And so, my challenge was this: wash less. Sounds simple, but shaking lasting habits and the perceived pull of cleanliness isn’t always easy.

On the green washing spectrum, I’d like to think my laundering habits are up the sustainable end. I have a 4-star rated front loader that I use only when full. I wash with the water temperature at 30 degrees using biodegradable detergent. Plus, I haven’t lived in a home with a dryer since my younger brother grew out of cloth nappies.

As I work from home, I’m the main washer in our household and my husband and I do a good job of washing only the essentials after one wear: underwear, socks, sports gear and his smelly work shirts. We leave
the rest until it’s really dirty – as in, stained or stinky.

According to Jack, this approach is environmentally sound. In one study, she asked participants to wear the same pair of jeans at least five days a week for three months without washing them. “My findings were that nothing really happened – the jeans didn’t smell or look bad and participants didn’t experience social pressure to clean them more,” she says.

And while basic sanitation is a must, it turns out that escalating cleanliness beyond the baseline offers no major benefits to our health. So why do we wash so much?
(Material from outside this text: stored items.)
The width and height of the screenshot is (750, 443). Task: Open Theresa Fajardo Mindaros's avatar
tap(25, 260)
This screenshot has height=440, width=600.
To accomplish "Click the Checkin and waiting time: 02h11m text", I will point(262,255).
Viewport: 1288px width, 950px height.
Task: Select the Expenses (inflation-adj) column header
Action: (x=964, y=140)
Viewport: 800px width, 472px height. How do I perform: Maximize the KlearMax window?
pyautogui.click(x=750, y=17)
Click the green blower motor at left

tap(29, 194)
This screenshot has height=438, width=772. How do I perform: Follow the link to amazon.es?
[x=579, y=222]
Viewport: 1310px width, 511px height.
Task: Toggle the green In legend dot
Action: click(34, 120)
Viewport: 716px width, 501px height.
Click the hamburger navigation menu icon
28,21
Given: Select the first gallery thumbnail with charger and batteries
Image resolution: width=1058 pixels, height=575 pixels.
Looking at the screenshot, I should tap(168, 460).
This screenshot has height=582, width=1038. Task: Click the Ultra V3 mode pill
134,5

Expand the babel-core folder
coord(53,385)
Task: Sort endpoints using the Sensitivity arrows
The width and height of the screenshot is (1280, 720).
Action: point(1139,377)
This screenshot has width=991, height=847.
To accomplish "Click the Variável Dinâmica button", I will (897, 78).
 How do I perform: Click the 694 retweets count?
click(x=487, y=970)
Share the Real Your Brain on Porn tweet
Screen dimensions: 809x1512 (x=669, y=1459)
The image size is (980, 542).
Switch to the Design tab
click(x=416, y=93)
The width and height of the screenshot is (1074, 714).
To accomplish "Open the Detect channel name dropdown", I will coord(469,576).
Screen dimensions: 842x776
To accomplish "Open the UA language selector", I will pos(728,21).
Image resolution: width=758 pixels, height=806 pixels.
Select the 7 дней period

Apart from the ease of using an automatic washer compared to the manual labour of generations past, it seems we’re driven by habit (I always wash on Thursday) and marketing-inspired social conventions (brighter whites, anyone?).

A quick poll of my friends and family reveals that most of us mimic our mums’ washing habits, especially when it comes to linen. In my case, that’s towels and PJs weekly and sheets fortnightly – because that’s what my nanna did. My mum would wash the bottom sheet each week and rotate the top sheet for ‘even wear’. In fact, she still does.

So I decided to take Jack’s advice to just stop washing and see what happens. I haven’t washed my sheets in four weeks and I’ve extended our towels and PJs to fortnightly laundering. The linen doesn’t smell or look dirty and we haven’t caught colds or developed allergies, despite initial fears of dust mites hijacking my slumber.

The results are in. My weekly wash is down from three loads to two, which translates to less time waiting for the machine to finish and fewer sheets draped over lounge room furniture. I’ve also dropped the temperature to a bona fide cold wash, switched to the eco setting and swapped stain remover for surprisingly effective white vinegar.

And in perhaps my greatest act of laundry anarchy, I use half the recommended dose of detergent, which tests show still yields clean clothes. Rebellious, much?